Instructions for the task: Rewrite the stretch from the line containing "Where should I" through the end of the entries, changing "screenshot" to "screen capture" and keeping everything else the same. Omit the pictures from your answer.

::::::::::

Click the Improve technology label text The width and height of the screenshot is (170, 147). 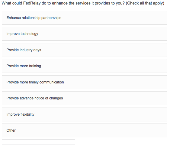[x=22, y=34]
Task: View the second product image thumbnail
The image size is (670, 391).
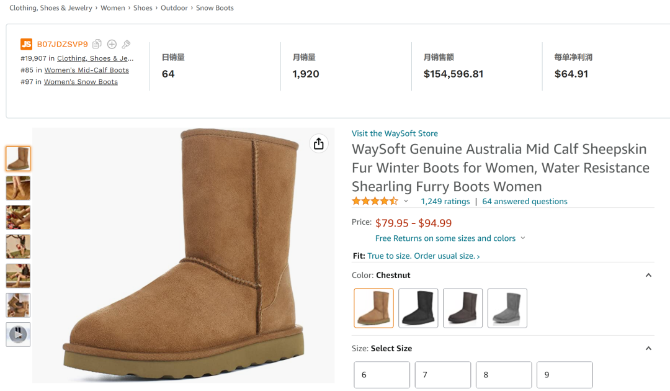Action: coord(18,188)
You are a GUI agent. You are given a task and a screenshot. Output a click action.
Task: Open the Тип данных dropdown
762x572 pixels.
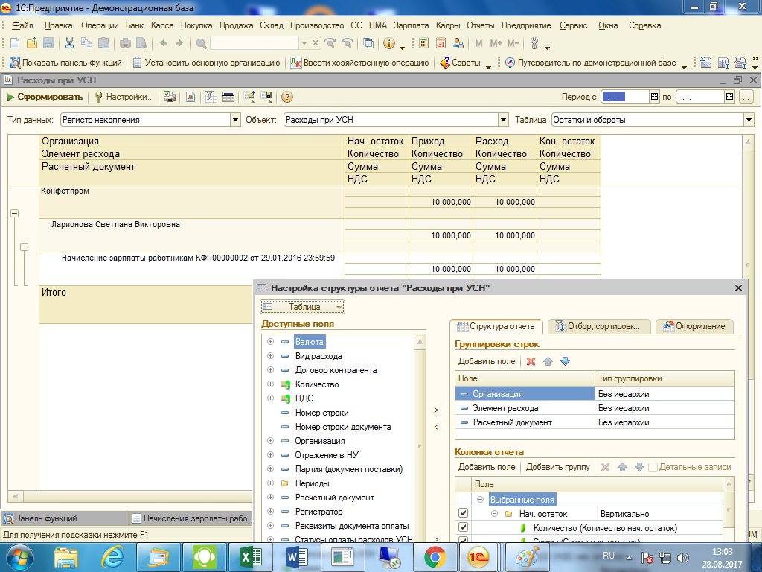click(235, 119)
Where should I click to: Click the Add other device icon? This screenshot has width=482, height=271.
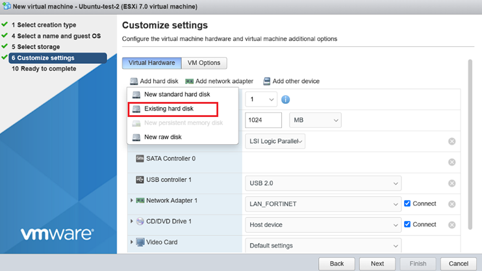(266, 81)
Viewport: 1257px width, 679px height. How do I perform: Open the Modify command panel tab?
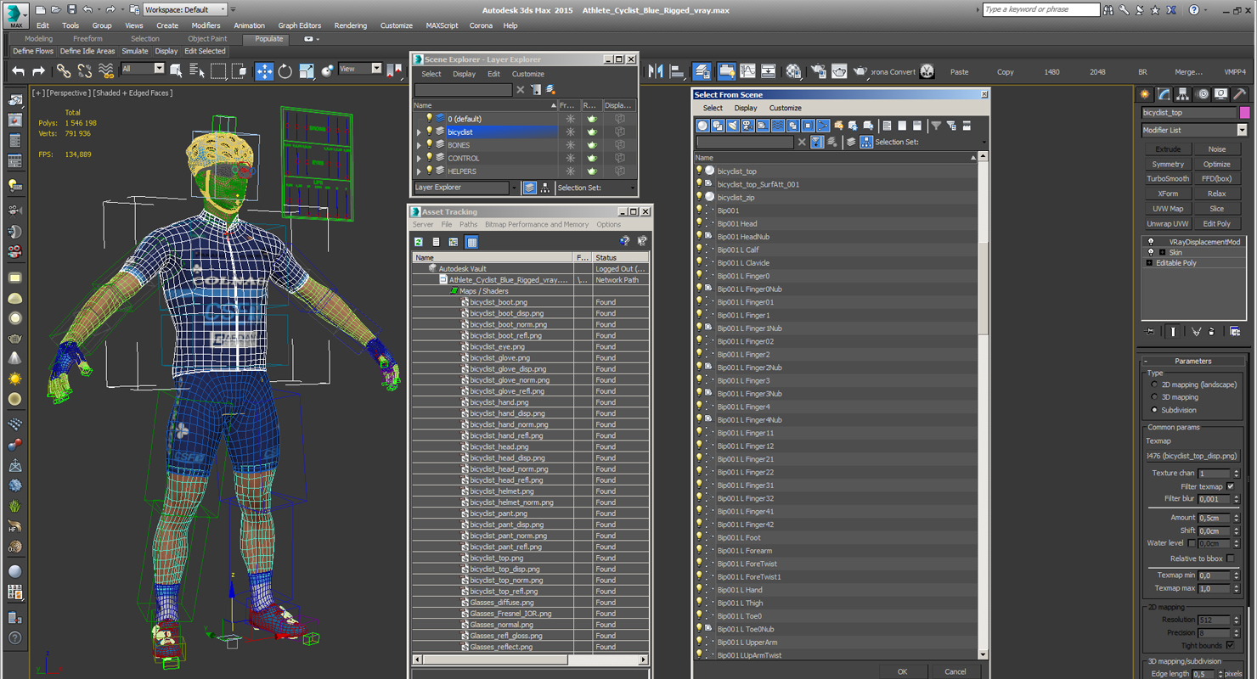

::::::::::

Solution to this problem:
Where should I click to: Click the Add other device icon? This screen capture has width=482, height=271.
(266, 81)
Viewport: 1257px width, 679px height. How do I perform: Open the Modify command panel tab?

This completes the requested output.